Data from: Sex-chromosome turnovers induced by deleterious mutation load
Blaser, Olivier; Grossen, Christine; Neuenschwander, Samuel; Perrin, Nicolas (2012), Data from: Sex-chromosome turnovers induced by deleterious mutation load, Dryad, Dataset, https://doi.org/10.5061/dryad.pk14p
In sharp contrast with mammals and birds, many cold-blooded vertebrates present homomorphic sex chromosomes. Empirical evidence supports a role for frequent turnovers, which replace non-recombining sex chromosomes before they have time to decay. Three main mechanisms have been proposed for such turnovers, relying either on neutral processes, sex-ratio selection, or intrinsic benefits of the new sex-determining genes (due e.g. to linkage with sexually antagonistic mutations). Here we suggest an additional mechanism, arising from the load of deleterious mutations that accumulate on non-recombining sex chromosomes. In the absence of dosage compensation, this load should progressively lower survival rate in the heterogametic sex.
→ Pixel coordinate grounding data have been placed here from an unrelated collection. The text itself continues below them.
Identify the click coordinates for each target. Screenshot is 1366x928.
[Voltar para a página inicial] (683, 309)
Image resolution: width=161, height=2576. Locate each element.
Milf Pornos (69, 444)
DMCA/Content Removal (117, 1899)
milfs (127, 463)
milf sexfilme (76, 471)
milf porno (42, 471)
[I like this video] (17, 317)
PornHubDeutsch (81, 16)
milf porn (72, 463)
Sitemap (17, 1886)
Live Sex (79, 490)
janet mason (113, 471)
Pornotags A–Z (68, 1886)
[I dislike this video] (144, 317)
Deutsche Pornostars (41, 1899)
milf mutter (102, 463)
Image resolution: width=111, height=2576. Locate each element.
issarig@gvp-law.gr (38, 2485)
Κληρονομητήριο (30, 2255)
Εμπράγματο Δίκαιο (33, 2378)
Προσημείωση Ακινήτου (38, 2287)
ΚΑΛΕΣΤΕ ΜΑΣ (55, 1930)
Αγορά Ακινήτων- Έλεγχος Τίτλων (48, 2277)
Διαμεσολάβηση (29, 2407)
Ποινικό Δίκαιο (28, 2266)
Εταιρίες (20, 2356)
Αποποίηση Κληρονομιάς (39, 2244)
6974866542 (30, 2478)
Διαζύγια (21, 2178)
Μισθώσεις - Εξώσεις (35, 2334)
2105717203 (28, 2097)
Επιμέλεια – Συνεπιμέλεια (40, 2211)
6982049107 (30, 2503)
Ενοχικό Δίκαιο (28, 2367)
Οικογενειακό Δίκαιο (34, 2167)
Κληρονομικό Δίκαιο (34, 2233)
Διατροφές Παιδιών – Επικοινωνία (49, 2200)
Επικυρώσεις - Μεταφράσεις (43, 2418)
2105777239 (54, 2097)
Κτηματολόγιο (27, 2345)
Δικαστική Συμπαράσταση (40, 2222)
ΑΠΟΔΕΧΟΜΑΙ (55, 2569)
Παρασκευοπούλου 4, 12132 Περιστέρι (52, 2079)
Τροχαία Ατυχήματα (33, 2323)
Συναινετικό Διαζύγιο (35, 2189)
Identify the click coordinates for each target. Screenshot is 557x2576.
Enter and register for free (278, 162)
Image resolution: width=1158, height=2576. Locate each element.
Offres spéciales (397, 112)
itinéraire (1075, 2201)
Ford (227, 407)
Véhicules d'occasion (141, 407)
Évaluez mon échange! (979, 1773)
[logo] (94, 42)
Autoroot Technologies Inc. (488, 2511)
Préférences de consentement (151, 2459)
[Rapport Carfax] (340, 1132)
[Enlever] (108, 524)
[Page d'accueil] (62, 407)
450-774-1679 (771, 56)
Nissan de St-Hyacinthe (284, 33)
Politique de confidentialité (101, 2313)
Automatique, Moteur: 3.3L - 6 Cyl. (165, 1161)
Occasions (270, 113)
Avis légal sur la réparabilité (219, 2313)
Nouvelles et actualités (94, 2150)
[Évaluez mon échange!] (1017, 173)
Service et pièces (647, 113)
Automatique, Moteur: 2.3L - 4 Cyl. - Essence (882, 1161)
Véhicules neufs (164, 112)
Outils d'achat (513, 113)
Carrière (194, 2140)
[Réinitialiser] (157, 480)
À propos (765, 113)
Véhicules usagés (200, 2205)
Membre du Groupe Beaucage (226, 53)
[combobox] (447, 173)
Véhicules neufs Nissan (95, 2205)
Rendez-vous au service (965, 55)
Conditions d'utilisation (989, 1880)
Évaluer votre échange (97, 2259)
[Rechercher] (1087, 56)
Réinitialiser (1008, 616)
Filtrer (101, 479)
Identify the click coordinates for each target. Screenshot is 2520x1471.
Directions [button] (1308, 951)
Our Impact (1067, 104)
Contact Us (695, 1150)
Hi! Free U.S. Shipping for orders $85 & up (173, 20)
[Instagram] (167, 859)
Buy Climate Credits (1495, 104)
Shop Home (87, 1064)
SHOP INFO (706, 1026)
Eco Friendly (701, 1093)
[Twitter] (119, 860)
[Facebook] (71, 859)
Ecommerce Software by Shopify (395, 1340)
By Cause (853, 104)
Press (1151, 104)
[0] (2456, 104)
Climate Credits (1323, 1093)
Turnovers should occur when this cost outweighs the benefits gained from any sexually antagonistic genes carried by the non-recombining sex chromosome. We use individual-based simulations of a Muller’s ratchet process to test this prediction, and investigate how the relevant parameters (effective population size, strength and dominance of deleterious mutations, size of non-recombining segment, and strength of sexually antagonistic selection) are expected to affect the rate of turnovers.